* [REQUIREMENT]: Only these lines of the data below are wanted: the one with "Black Tower White Bubbly (555, 1235)", the one with "(276) 739-2400 (123, 1936)", and any lines between them, each repeated exactly.

* [GIVEN RECORDS]:
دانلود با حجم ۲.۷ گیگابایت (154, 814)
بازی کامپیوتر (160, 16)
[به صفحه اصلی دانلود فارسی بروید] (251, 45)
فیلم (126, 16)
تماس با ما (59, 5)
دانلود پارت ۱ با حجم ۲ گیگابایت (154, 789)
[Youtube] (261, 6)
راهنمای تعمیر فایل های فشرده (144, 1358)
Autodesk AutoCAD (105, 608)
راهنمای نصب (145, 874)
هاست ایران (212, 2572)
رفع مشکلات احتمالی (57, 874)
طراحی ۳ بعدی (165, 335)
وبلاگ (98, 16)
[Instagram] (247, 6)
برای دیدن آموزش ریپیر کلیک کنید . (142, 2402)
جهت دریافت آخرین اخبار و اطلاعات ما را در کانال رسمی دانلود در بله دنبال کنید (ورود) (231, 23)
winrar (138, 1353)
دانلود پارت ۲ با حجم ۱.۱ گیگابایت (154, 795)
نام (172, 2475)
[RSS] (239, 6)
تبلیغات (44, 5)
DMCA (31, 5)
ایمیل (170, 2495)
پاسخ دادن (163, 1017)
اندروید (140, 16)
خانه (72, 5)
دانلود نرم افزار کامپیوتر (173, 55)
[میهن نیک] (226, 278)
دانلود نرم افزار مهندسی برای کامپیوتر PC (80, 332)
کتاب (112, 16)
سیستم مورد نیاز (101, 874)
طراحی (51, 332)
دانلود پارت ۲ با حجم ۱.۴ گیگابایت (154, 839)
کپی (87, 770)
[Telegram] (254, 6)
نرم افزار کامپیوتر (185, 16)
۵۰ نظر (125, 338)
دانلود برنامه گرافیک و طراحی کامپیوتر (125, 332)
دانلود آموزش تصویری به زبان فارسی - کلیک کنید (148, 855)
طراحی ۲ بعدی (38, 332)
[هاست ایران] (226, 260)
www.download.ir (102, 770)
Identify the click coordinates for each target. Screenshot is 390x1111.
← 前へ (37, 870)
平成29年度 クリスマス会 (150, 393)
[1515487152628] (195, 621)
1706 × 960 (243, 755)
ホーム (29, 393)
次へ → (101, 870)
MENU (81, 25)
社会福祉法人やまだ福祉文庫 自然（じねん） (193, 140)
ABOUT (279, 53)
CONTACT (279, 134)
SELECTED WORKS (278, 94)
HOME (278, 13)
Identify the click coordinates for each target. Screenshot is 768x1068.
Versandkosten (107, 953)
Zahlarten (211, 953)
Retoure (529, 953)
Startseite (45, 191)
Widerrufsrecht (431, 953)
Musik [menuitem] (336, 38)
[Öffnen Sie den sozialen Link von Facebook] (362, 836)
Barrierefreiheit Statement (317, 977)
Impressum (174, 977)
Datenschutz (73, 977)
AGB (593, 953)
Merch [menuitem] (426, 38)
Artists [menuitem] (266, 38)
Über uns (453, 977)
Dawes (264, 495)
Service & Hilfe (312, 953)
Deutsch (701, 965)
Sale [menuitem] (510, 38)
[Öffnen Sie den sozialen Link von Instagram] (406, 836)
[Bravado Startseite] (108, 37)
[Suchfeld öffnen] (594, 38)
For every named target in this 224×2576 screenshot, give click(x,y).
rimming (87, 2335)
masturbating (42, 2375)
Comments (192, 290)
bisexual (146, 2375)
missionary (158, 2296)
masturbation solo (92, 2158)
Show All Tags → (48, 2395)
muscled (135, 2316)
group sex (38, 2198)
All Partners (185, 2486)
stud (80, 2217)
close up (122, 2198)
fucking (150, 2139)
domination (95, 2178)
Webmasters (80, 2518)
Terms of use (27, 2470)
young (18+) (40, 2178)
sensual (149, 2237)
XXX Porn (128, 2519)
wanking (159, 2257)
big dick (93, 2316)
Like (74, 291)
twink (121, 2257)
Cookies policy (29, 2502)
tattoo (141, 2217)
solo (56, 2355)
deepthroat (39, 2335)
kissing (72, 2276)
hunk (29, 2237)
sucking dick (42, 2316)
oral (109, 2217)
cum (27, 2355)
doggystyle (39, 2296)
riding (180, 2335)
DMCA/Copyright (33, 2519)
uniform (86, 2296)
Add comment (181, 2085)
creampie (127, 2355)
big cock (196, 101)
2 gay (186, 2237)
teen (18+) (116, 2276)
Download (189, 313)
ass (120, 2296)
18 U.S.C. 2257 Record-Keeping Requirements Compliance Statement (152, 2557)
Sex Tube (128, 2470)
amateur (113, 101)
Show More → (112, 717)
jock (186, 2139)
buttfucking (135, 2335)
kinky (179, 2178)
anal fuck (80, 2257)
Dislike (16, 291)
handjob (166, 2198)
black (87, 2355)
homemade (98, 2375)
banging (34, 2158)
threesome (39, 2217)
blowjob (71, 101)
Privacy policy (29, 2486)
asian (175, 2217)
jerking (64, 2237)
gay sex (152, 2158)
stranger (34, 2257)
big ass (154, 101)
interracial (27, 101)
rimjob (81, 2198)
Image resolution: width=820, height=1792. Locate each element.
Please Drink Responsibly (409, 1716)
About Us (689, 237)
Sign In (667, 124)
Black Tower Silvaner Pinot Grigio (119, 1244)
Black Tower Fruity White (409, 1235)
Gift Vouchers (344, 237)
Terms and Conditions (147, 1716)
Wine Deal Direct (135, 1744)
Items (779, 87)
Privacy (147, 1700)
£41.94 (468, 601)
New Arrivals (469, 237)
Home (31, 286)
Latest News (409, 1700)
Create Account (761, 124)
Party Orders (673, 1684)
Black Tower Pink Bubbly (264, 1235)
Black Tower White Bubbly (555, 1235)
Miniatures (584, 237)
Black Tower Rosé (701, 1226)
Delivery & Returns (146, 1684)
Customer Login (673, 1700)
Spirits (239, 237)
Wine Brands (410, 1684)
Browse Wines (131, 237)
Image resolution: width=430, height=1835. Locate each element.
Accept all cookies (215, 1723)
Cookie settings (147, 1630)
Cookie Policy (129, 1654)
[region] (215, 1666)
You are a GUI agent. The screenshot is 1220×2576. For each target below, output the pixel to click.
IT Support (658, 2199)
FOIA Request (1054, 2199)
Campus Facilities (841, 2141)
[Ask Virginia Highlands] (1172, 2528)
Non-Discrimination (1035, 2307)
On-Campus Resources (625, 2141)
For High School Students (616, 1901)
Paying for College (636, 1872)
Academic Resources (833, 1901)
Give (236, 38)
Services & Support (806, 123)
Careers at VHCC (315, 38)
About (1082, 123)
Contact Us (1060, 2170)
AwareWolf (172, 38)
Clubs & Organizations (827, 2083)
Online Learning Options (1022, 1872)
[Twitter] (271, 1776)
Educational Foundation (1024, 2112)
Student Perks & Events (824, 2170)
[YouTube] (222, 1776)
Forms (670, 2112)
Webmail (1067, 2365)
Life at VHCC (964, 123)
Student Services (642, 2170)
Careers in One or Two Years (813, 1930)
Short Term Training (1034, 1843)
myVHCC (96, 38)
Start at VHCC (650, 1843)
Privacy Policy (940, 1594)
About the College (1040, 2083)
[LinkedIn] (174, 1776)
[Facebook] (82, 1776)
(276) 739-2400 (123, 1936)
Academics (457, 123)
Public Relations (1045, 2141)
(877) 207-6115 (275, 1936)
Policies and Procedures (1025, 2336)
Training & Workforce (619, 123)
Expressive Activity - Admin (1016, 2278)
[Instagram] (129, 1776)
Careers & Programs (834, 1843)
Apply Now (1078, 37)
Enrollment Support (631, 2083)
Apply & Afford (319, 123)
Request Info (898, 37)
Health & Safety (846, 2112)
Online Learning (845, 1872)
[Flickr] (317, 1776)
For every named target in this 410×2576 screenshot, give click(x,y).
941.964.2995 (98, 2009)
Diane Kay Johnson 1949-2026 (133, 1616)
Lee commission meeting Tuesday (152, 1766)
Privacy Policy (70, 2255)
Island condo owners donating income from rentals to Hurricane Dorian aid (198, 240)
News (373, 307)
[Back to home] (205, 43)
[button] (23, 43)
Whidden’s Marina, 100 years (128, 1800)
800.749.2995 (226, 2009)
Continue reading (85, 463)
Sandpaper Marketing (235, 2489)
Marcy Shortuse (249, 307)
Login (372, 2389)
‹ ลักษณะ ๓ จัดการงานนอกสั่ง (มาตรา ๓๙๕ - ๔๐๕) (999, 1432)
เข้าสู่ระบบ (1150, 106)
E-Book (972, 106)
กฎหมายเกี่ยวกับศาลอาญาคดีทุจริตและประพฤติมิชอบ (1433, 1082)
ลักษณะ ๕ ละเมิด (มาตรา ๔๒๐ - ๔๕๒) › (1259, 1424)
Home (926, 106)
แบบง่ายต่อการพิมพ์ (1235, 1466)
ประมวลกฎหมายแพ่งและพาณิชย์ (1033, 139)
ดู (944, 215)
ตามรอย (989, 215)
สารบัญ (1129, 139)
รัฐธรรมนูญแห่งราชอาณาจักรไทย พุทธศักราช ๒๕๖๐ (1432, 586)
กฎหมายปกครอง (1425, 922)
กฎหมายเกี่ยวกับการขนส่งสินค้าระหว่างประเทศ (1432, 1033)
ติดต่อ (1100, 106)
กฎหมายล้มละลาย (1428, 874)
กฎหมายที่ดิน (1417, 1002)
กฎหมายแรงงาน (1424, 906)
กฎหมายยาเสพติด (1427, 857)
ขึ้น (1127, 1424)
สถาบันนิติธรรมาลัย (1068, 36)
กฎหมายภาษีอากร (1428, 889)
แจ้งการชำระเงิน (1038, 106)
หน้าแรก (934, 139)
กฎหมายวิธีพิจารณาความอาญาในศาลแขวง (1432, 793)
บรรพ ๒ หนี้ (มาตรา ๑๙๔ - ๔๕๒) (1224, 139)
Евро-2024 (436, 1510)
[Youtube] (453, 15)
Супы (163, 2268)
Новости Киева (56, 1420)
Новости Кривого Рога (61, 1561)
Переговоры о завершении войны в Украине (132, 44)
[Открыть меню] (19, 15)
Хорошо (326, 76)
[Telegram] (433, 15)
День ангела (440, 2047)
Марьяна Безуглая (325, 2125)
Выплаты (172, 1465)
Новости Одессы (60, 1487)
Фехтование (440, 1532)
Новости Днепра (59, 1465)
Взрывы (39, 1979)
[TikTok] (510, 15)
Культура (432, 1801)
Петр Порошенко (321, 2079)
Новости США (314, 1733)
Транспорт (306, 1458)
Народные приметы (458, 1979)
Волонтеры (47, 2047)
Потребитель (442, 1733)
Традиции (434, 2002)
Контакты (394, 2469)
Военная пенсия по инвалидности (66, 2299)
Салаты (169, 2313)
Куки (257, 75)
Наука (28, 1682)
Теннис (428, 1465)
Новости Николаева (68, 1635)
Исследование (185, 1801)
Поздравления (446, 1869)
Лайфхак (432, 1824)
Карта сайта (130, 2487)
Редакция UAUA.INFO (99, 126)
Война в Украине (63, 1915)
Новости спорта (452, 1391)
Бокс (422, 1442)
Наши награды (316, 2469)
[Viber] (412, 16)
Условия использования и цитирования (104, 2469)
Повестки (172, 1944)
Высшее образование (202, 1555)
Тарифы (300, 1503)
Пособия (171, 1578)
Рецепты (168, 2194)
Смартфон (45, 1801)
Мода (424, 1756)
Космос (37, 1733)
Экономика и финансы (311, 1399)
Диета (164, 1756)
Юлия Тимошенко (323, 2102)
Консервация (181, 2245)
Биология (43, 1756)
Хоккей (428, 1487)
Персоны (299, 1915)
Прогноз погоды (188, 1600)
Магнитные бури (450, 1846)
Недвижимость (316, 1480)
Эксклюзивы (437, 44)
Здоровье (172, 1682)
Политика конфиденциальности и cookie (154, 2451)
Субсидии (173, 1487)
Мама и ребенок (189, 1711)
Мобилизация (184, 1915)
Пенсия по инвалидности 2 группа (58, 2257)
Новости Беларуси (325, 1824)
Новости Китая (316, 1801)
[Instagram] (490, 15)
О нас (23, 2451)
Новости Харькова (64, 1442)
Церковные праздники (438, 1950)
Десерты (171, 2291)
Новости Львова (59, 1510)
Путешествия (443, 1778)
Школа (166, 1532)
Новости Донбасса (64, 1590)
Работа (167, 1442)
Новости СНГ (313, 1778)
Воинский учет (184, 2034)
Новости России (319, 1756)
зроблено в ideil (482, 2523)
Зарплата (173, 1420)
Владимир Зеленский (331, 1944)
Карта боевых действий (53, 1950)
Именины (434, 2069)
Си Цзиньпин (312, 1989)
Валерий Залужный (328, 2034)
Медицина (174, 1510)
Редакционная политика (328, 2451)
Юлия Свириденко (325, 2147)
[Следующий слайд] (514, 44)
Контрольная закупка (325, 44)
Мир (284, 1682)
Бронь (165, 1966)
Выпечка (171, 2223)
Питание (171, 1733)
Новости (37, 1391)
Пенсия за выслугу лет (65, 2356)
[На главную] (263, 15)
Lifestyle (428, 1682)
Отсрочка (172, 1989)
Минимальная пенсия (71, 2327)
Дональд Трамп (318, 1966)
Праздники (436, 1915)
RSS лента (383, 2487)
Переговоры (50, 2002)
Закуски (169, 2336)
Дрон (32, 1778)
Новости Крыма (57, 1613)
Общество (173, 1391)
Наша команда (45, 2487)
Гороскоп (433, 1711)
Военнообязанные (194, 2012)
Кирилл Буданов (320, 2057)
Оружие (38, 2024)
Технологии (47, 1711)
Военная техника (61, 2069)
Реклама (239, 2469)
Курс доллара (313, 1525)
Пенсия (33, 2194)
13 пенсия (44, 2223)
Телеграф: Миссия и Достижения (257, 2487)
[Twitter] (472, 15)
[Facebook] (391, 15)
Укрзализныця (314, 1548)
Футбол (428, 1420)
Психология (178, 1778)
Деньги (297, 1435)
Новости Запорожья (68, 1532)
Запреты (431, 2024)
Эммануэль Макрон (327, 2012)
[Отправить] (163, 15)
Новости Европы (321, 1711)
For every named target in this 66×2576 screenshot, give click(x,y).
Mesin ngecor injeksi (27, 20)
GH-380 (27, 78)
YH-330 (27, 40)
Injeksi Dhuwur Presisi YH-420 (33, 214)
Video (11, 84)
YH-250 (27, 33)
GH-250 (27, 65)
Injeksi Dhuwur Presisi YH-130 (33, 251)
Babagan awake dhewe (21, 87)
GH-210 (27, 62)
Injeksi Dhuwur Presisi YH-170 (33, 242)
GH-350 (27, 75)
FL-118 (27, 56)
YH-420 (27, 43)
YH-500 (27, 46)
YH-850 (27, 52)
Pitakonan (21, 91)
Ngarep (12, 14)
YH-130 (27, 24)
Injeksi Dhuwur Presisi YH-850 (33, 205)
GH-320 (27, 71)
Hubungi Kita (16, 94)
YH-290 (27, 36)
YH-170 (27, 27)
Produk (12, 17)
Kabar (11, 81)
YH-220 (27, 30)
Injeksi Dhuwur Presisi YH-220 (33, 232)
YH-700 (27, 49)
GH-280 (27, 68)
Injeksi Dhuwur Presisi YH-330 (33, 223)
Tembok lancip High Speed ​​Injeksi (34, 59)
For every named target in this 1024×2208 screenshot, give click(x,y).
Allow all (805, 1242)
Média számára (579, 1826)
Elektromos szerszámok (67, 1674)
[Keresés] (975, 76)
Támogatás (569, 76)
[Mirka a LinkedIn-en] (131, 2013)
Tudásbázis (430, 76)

* [OUTPUT FOR THIS EXERCISE]:
Black Tower White Bubbly (555, 1235)
Miniatures (584, 237)
Black Tower Rosé (701, 1226)
Delivery & Returns (146, 1684)
Customer Login (673, 1700)
Spirits (239, 237)
Wine Brands (410, 1684)
Browse Wines (131, 237)
Image resolution: width=430, height=1835. Locate each element.
Accept all cookies (215, 1723)
Cookie settings (147, 1630)
Cookie Policy (129, 1654)
[region] (215, 1666)
You are a GUI agent. The screenshot is 1220×2576. For each target below, output the pixel to click.
IT Support (658, 2199)
FOIA Request (1054, 2199)
Campus Facilities (841, 2141)
[Ask Virginia Highlands] (1172, 2528)
Non-Discrimination (1035, 2307)
On-Campus Resources (625, 2141)
For High School Students (616, 1901)
Paying for College (636, 1872)
Academic Resources (833, 1901)
Give (236, 38)
Services & Support (806, 123)
Careers at VHCC (315, 38)
About (1082, 123)
Contact Us (1060, 2170)
AwareWolf (172, 38)
Clubs & Organizations (827, 2083)
Online Learning Options (1022, 1872)
[Twitter] (271, 1776)
Educational Foundation (1024, 2112)
Student Perks & Events (824, 2170)
[YouTube] (222, 1776)
Forms (670, 2112)
Webmail (1067, 2365)
Life at VHCC (964, 123)
Student Services (642, 2170)
Careers in One or Two Years (813, 1930)
Short Term Training (1034, 1843)
myVHCC (96, 38)
Start at VHCC (650, 1843)
Privacy Policy (940, 1594)
About the College (1040, 2083)
[LinkedIn] (174, 1776)
[Facebook] (82, 1776)
(276) 739-2400 (123, 1936)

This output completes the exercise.